Foto: Ricardo Porras.
Dicen que muy cerca de él, en el Campo 23 de Marzo, a 5.550 m, se jugó un partido de fútbol. Las vicuñas, como las de la foto, harían de porteros, supongo, porque no me puedo imaginar jugando a esa altura y con ese frío. Pero Evo Morales se empeñó en demostrar a la FIFA (Federación Internacional de Fútbol Asociado) y al mundo entero que no es malo para la salud jugar al fútbol o practicar cualquier otro deporte a más de 2.500 m. Él mismo marcó el tanto que dio la victoria al equipo presidencial frente al equipo contrario, formado por alpinistas. Probablemente, el jefe de Estado boliviano masticó mucha coca y no tuvo que someterse al control antidopaje.

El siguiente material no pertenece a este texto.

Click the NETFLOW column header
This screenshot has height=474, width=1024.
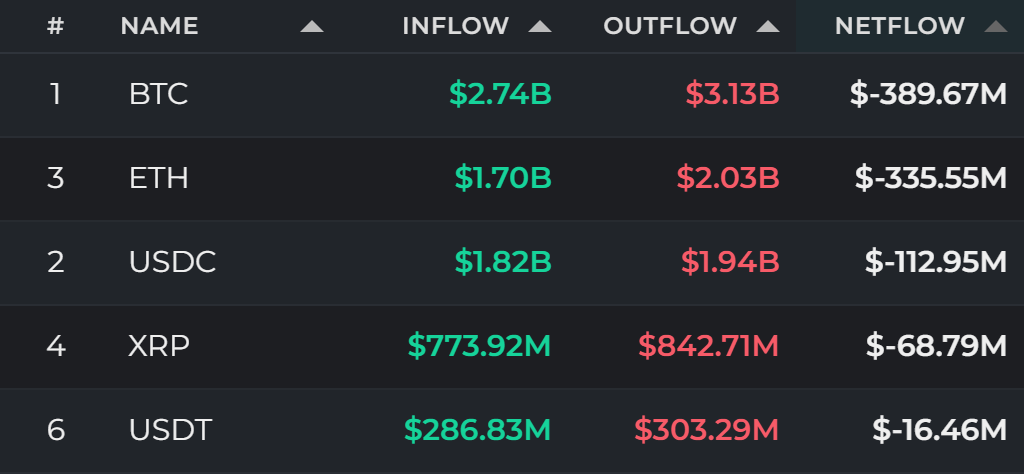coord(900,26)
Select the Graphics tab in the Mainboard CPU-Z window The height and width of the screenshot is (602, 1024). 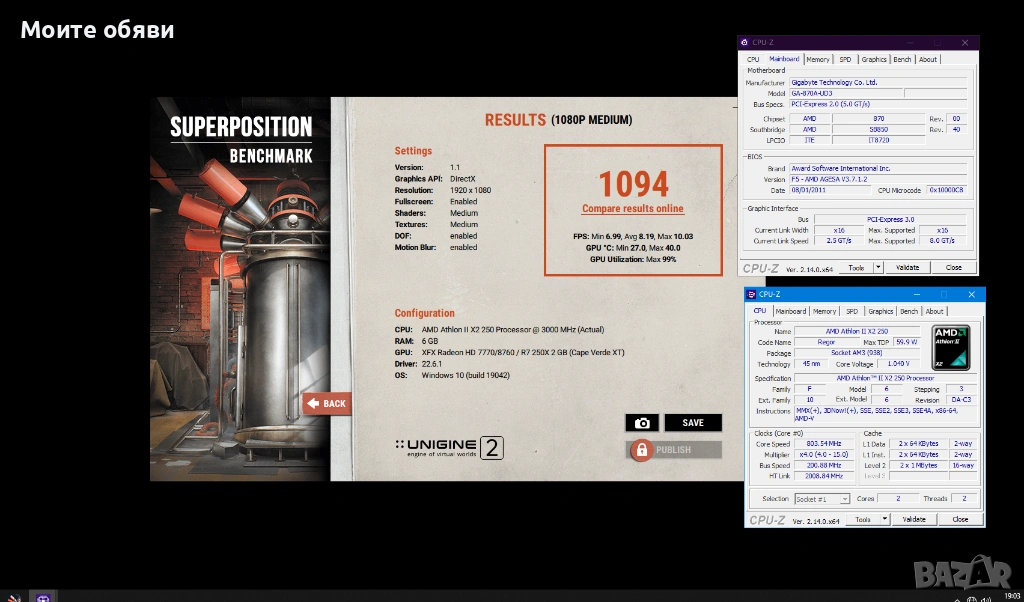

El Sajama, con 6.542 m sobre el nivel del mar, la cumbre más alta de Bolivia, es un volcán con nieves perpetuas, prueba de que está bien dormido, desde hace unos 10.000 años, si no completamente extinguido. Sus faldas, con bosques de queñua –los árboles que crecen a mayor altura del mundo-, animales en peligro de extinción, como el pájaro carpintero, y lagunas con aguas termales, están protegidas formando parte de un parque nacional con su nombre. Hoy, sin embargo, este ecosistema sigue amenazado por la tala, la ganadería y una futura carretera internacional.
Pico Viejo: un volcán eclipsado
El volcán Pico Viejo, en Tenerife.
Fotos: Ricardo Porras.
Con sus 3.135 m sobre el nivel del mar, este volcán fue relegado injustamente a un segundo puesto, pese a su espectacular cráter de 800 m de diámetro y a su mayor antigüedad. Eclipsado por su hermano Teide, tan sólo unos 500 m más alto, muy pocos valoran por desconocimiento la incomparable belleza de Pico Viejo. Este volcán comenzó a formarse hace 200.000 años y, en 1798, cuando todo el mundo tenía puestos los ojos en Napoleón desembarcando en Egipto, quiso llamar la atención con una erupción que arrojó lava durante tres meses. Pero no por ello hay que establecer ninguna relación con las Pirámides de Giza.